Um homem dentro do casaco...
Foi essa a impressão que eu tive quando o vi pela primeira vez. O casaco longo e escuro pesava ainda mais a figura estranha que, volta e meia, visitava o escritório de arquitetura onde eu trabalhava. A voz grave e o semblante cínico combinavam em perfeita harmonia com o traje que usava, eram ambos dignos de uma personagem saída de um conto sinistro.
A razão das visitas era uma amizade que nutria pelo meu chefe. Conversavam e riam muito, nessas horas eu arriscava olhar para ele e, por vezes, cheguei a sentir simpatia pela figura, mas quando passava por mim eu me concentrava no projeto, camuflada entre as plantas. Melhor seria não ser notada. O que ele portava era pesado demais, além do casaco: a alma. Às vezes entrava sem dizer nada, sentava no banco de alguma prancheta vazia, acendia o cachimbo e ficava lendo, depois ia embora deixando no ar o cheiro do fumo de cereja.

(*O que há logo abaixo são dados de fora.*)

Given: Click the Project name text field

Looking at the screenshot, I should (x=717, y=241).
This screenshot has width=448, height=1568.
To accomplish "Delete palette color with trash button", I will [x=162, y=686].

A curiosidade falou mais alto e quis saber sobre ele. Era judeu e comunista, de família rica, de muitos bens, da qual tinha cortado relações. Apaixonado por uma mulher que tentava esquecer, mas não conseguia porque a via em todos os lugares, e nos lugares onde não a via procurava por ela estranhando a ausência da ilusão. Colecionava coisas numa mania esquisita, aparas de unhas em caixas de fósforo, por exemplo. Passara um tempo internado em uma clínica psiquiátrica, depois de receber alta passou a viver por aí, sempre dentro do casaco longo, escuro e pesado.
Com o tempo me acostumei com ele e arriscava um bom dia, boa tarde, como vai?... de dentro do casaco ele afirmava com a cabeça um gesto educado. Certa vez veio a mim e perguntou: “quando você vai deixar de ser explorada e passar a ser a exploradora?”... a minha resposta se limitou a um “não sei”... eu não sabia e até hoje eu não sei se esse mundo, em que vivemos, é capaz de girar sem a roda da exploração. Ele não explorava ninguém, mas era um explorado pela sua própria vida, um homem vestido num casaco escuro como se vestisse sua própria sombra.
Um dia apareceu com uma perna engessada usando uma muleta regulável que fazia de assento, desprezando os bancos de prancheta, enquanto passava a tarde lendo e fumando seu cachimbo esperando a hora de ir embora, não sei prá onde. Desde então as visitas se tornaram escassas e, provavelmente por descuido, passou a esquecer o casaco pendurado no cabide que havia no escritório. Talvez fossem os primeiros sinais de um desprendimento.
Ficou algumas semanas sem aparecer e isso já causava certa estranheza e preocupação. Até que veio a notícia de que o encontraram caído, atrás do pano de um teatro, apunhalado pelas costas a golpes mortais. Era o último ato da peça que a vida que lhe pregara, onde a personagem restou à sombra de um casaco esquecido, vazio e desfigurado.